Most people in Guam treat life there as some sort of daily Fear Factor. Everyday the intense and psychologically draining challenge is to endure the fact that what makes you American is your strategic military value to the United States for being situated on the edge of Asia, but by virtue of your distance to the US and the crass way that it uses you and limited way it needs you, you also constantly teeter on the edge of falling into some third world abyss. Life on Guam sucks for the most part, because we live in an ambiguous place between loathing over being a first world colony, yet suddenly loving it once we are confronted with the possibility of being a third world country.
I'm not sure as to who actually invoked the idea of "Hollywood" to describe the coming of the Max Havoc movie crew, but it was for the most part snatched up eagerly, often silently by most people on Guam, whether they admitted to it or not. For those who are frustrated by the insurmountable colonial difference between Guam and the United States, which no amount of American flags, food stamps or Chamorro deaths in American wars can seem to cover over, the film represented an opportunity to hopefully reach past the colonial/geographical distance between the United States and assert Guam as part of the United States based on the newly shared ownership of the concept of "Hollywood."
But this analysis need not be limited simply to the Max Havoc movie, you can find it all around the island, every day. For example, I wrote last year about what I call "the infamous white doctor" which follows the same dynamic of things which appear to originate from the United States being almost immediately valuable and important and necessary once they reach Guam. When I was living on Guam, it was so surreal to hear people complain incessantly about how they have to wait for a week or two watch shows, after they have aired in the states.
The argument that this is just plain inconvenient actually makes little to no sense (since all the episodes will still be shown), except from the prespective that when I am watching network and cable television, I am actually doing more than just merely watching television. The extra act that is taking place and that the complaint accidentally references is that in watching theese programs I am attempting to imagine myself alongside other Americans, and therefore the fact that I have to wait two weeks and am not in sync with their watching, messes with that imagination, brutally forcing me to imagine myself elsewhere than the United States. Forcing me to imagine myself on Guam, which because of the fact that it didn't live up to my first world fantasies, scares me even more because this failed act is just another think to fear falling into third world status over. (Such as the military people who called into radio stations days after Typhoon Pongsongna to complain that while the majority of the island did not have power or water, that they on base did not yet have cable).
At some point I will write a review of the Max Havoc movie, because I have watched it several times, and although it is very poorly made and very funny for all the wrong reasons, it is interesting nonetheless in the way it portrays Guam. If you can't wait for my review, the Pacific Daily News wrote one last year, which is not forgiving at all.
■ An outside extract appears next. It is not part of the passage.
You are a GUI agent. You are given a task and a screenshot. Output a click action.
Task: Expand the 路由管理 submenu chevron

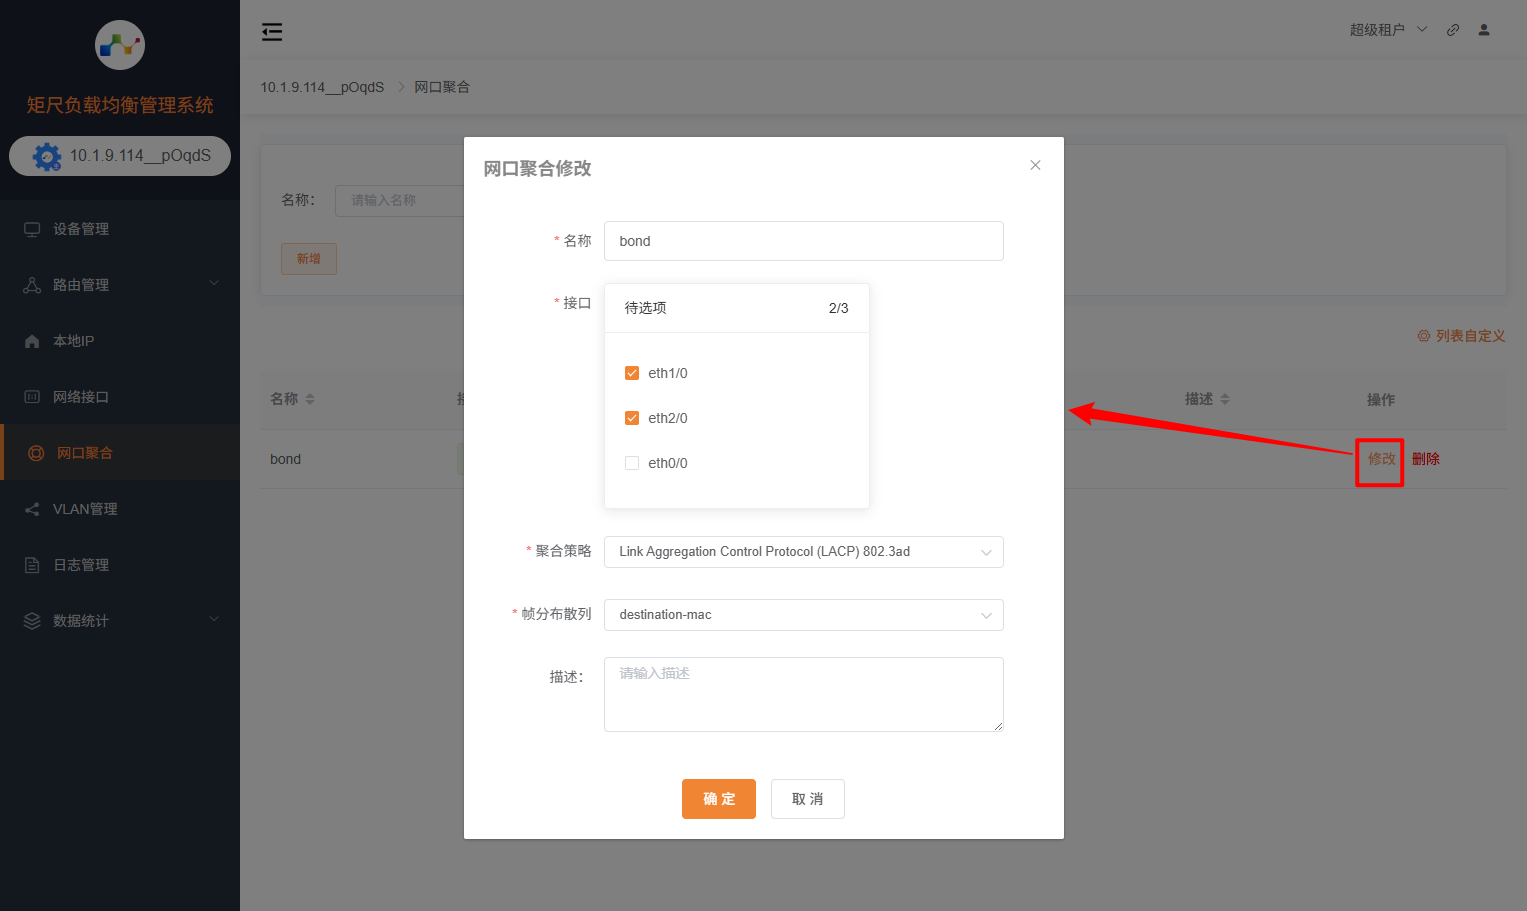213,284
If you are like me and have been following closely the GEDCA loan debacle, you can read the exclusive article that was published in Minagahet last year, Hollywood Comes to Guam..Then Leaves! which was written by an actual member of the Max Havoc film crew.
I guess the only joke left to make is that the real scandal of this whole thing is that there is going to be another Max Havoc movie, this time Max Havoc: Ring of Fire.